◆ **What you have to do**
Reproduce every one of the records below verbatim, omitting the pictures.
----- Input for this task -----
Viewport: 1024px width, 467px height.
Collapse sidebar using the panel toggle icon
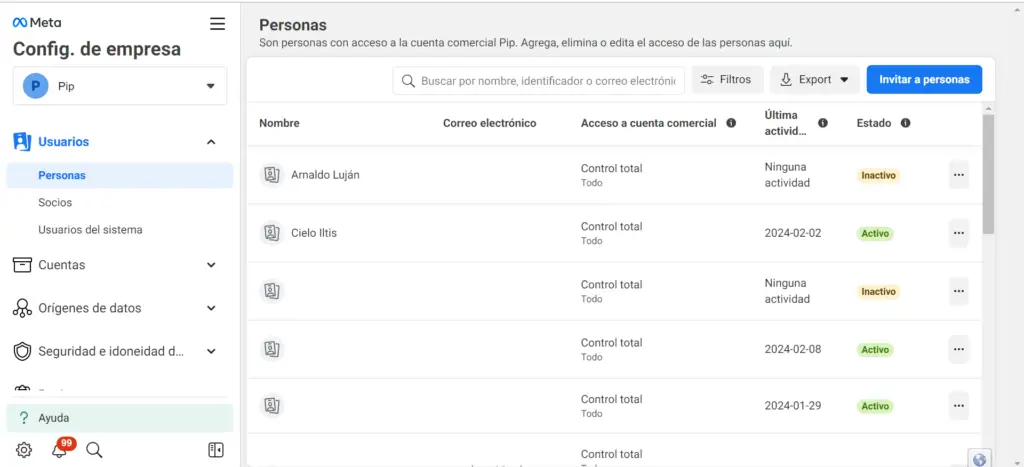click(216, 449)
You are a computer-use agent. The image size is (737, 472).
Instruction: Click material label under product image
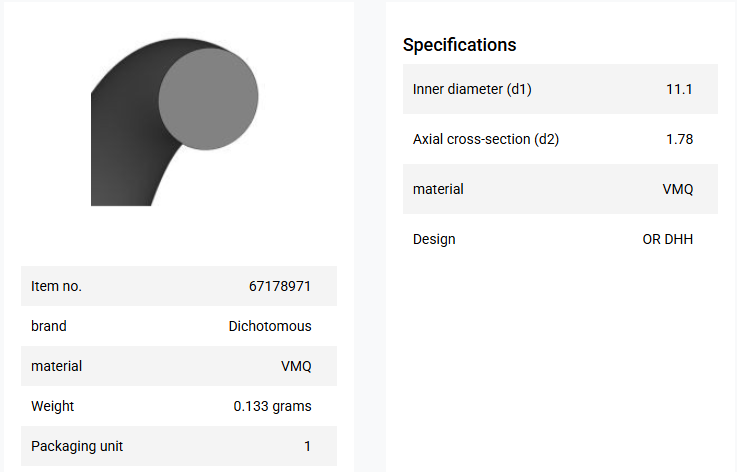(56, 366)
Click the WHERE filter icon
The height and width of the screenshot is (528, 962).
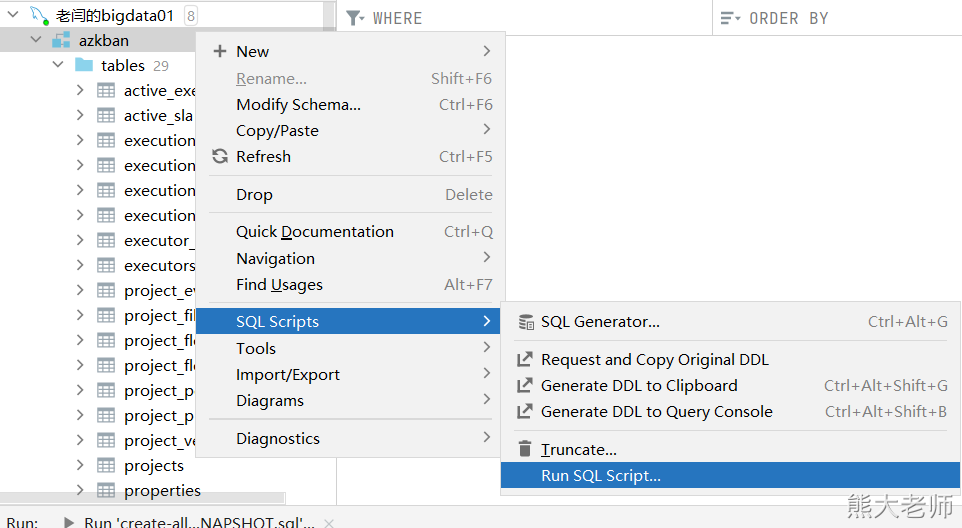click(x=355, y=18)
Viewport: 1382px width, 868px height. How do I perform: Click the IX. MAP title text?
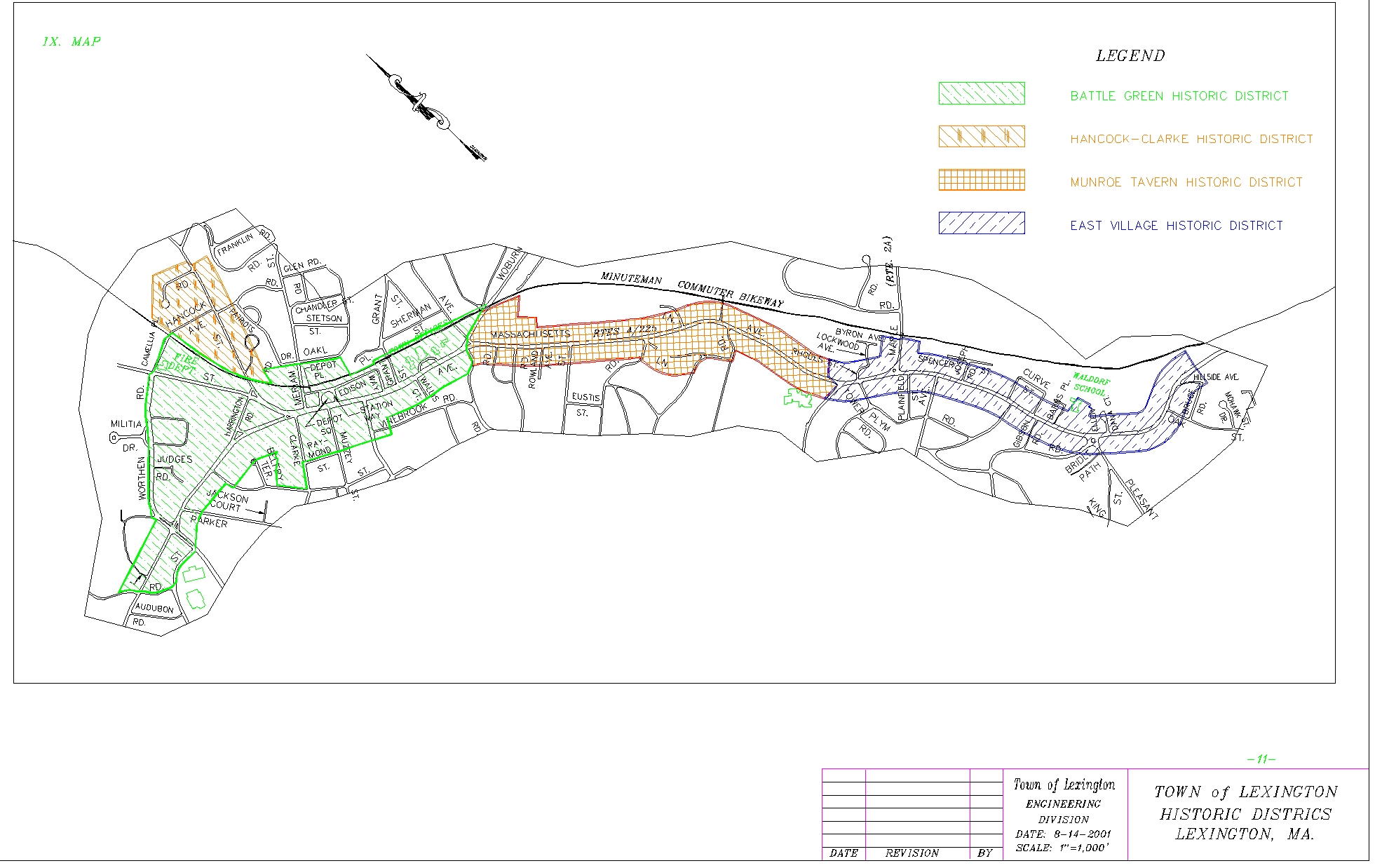pyautogui.click(x=72, y=41)
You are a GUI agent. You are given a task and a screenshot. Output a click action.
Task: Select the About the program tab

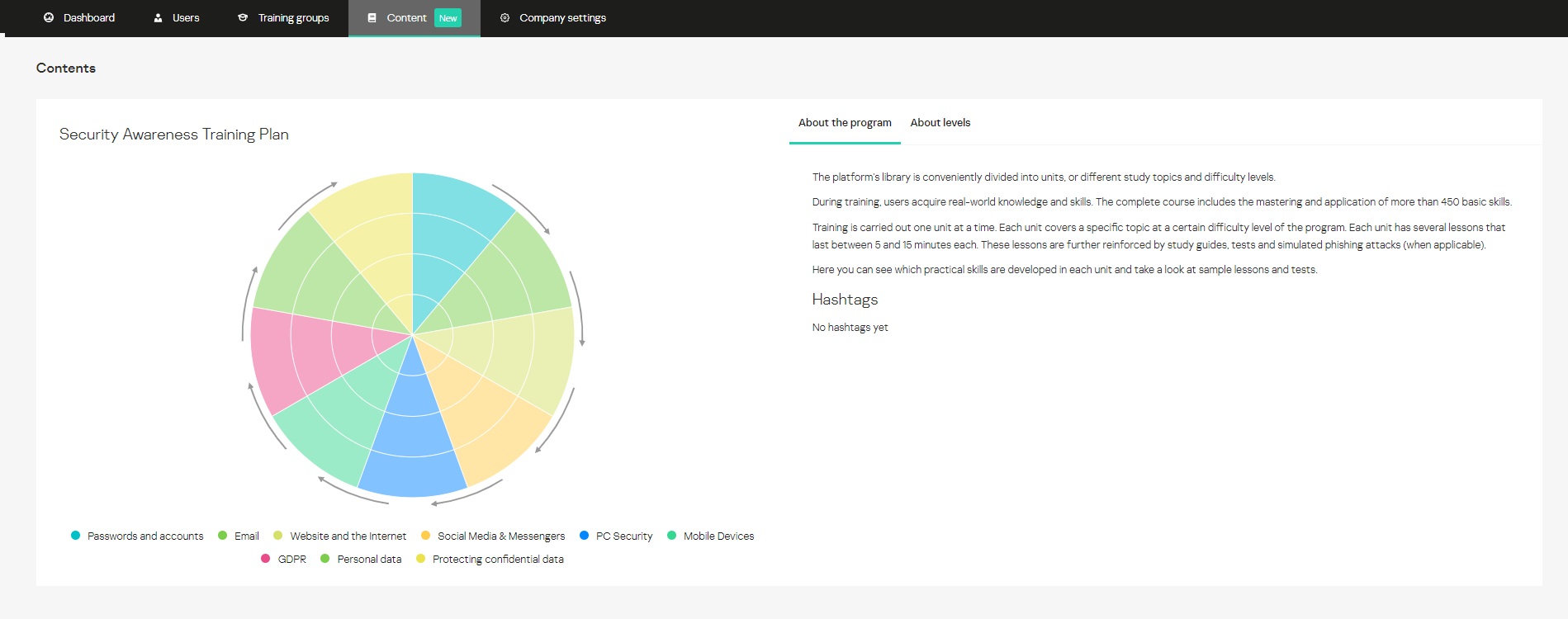click(x=845, y=122)
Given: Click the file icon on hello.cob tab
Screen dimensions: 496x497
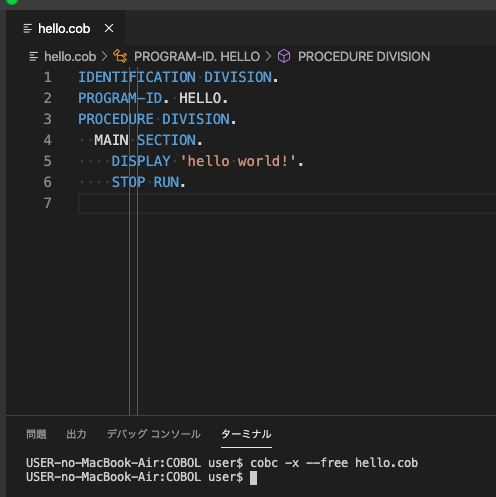Looking at the screenshot, I should point(28,28).
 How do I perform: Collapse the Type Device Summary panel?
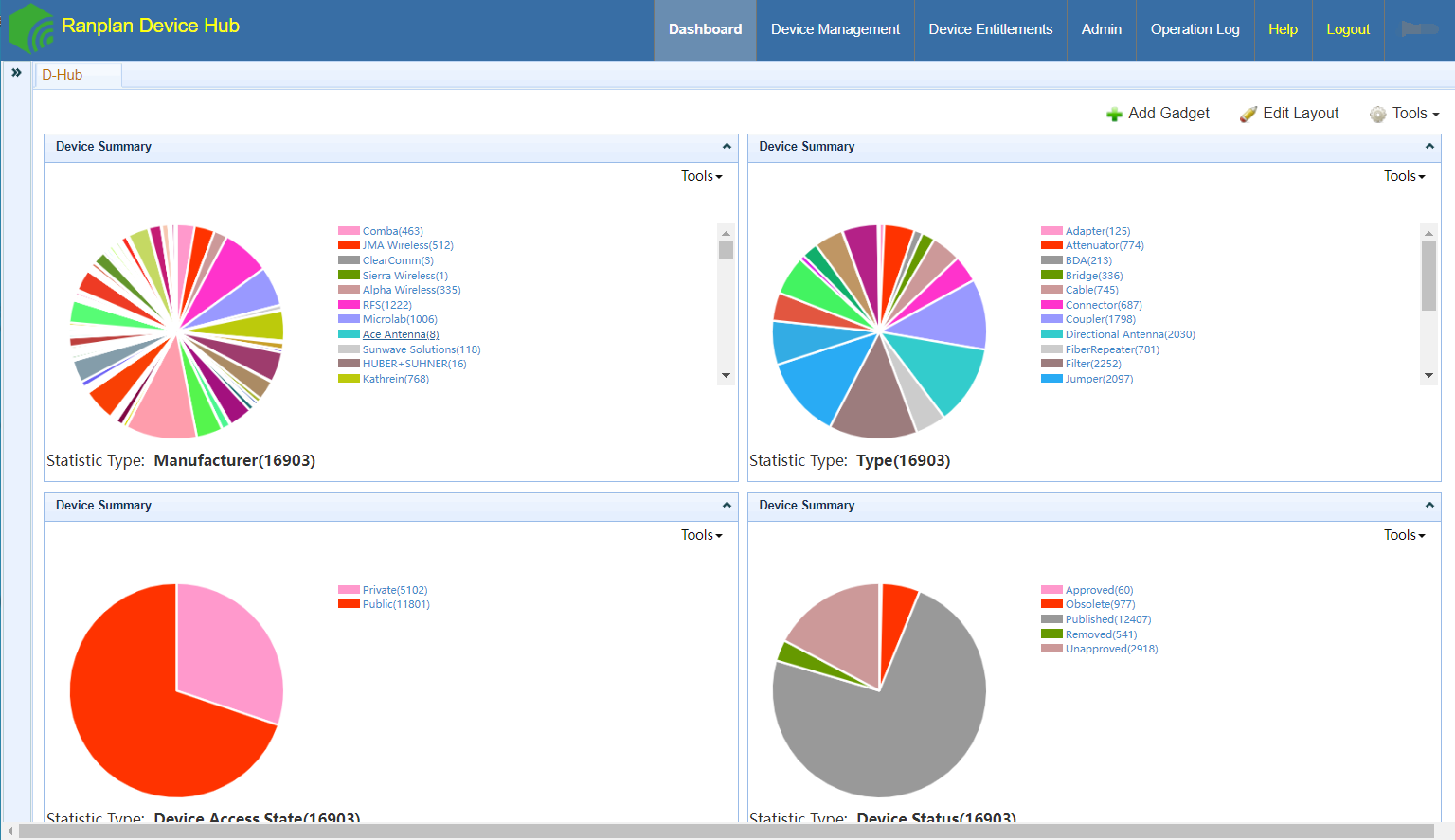[x=1429, y=147]
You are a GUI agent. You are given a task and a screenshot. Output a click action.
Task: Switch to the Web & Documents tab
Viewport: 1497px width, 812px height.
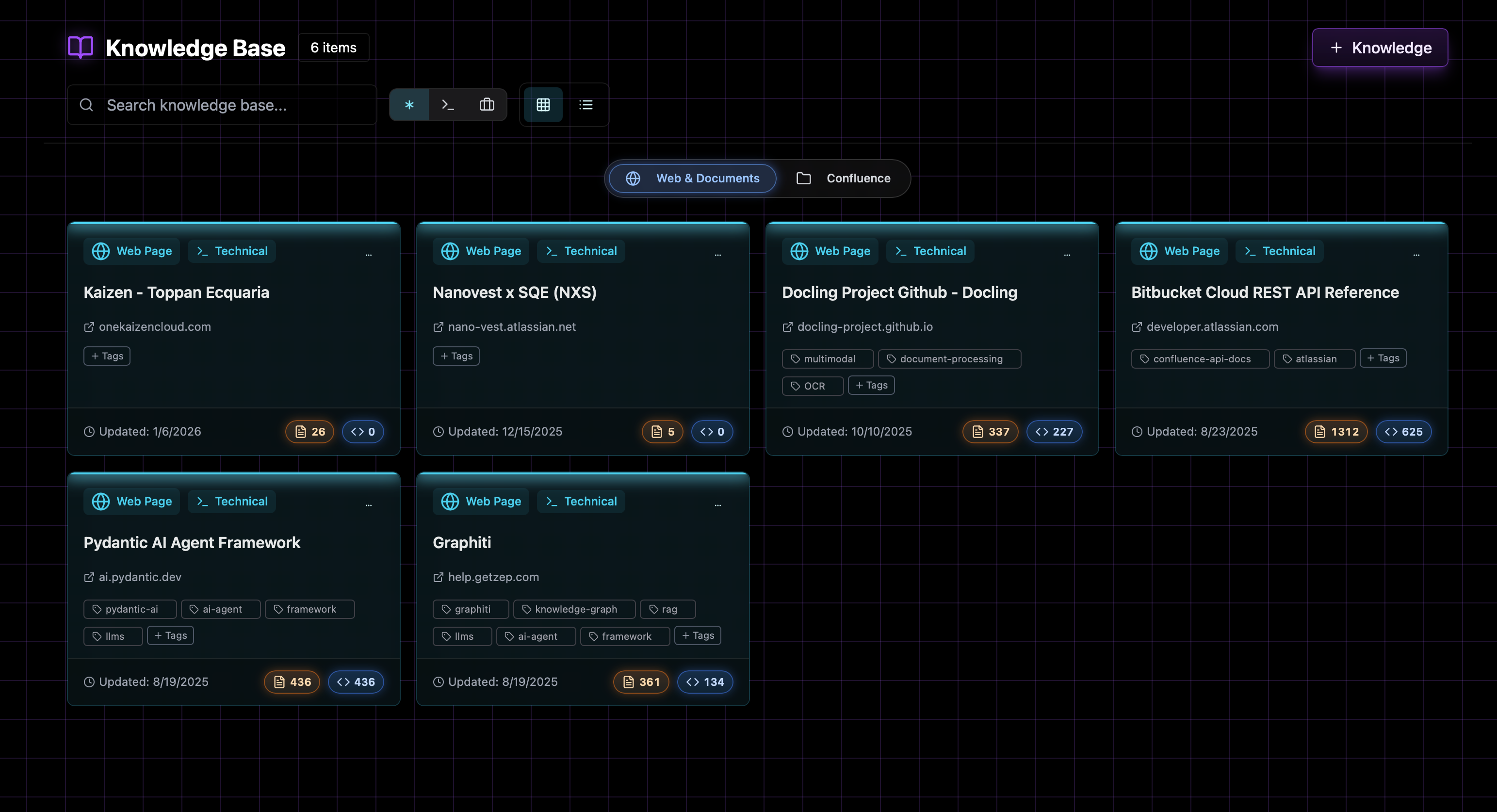coord(691,178)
-----
◆ **In response**
Viewport: 1024px width, 467px height.
Collapse sidebar using the panel toggle icon
click(216, 449)
You are a computer-use agent. The image size is (737, 472).
Instruction: Click material label under product image
(56, 366)
Click the WHERE filter icon
The height and width of the screenshot is (528, 962).
click(x=355, y=18)
Viewport: 1382px width, 868px height. How do I perform: Click the IX. MAP title text?
pyautogui.click(x=72, y=41)
You are a GUI agent. You are given a task and a screenshot. Output a click action.
Task: Select the About the program tab

click(x=845, y=122)
Given: Click the file icon on hello.cob tab
Screen dimensions: 496x497
Looking at the screenshot, I should point(28,28).
 How do I perform: Collapse the Type Device Summary panel?
[x=1429, y=147]
You are a GUI agent. You are given a task and a screenshot. Output a click action.
Task: Switch to the Web & Documents tab
Viewport: 1497px width, 812px height.
coord(691,178)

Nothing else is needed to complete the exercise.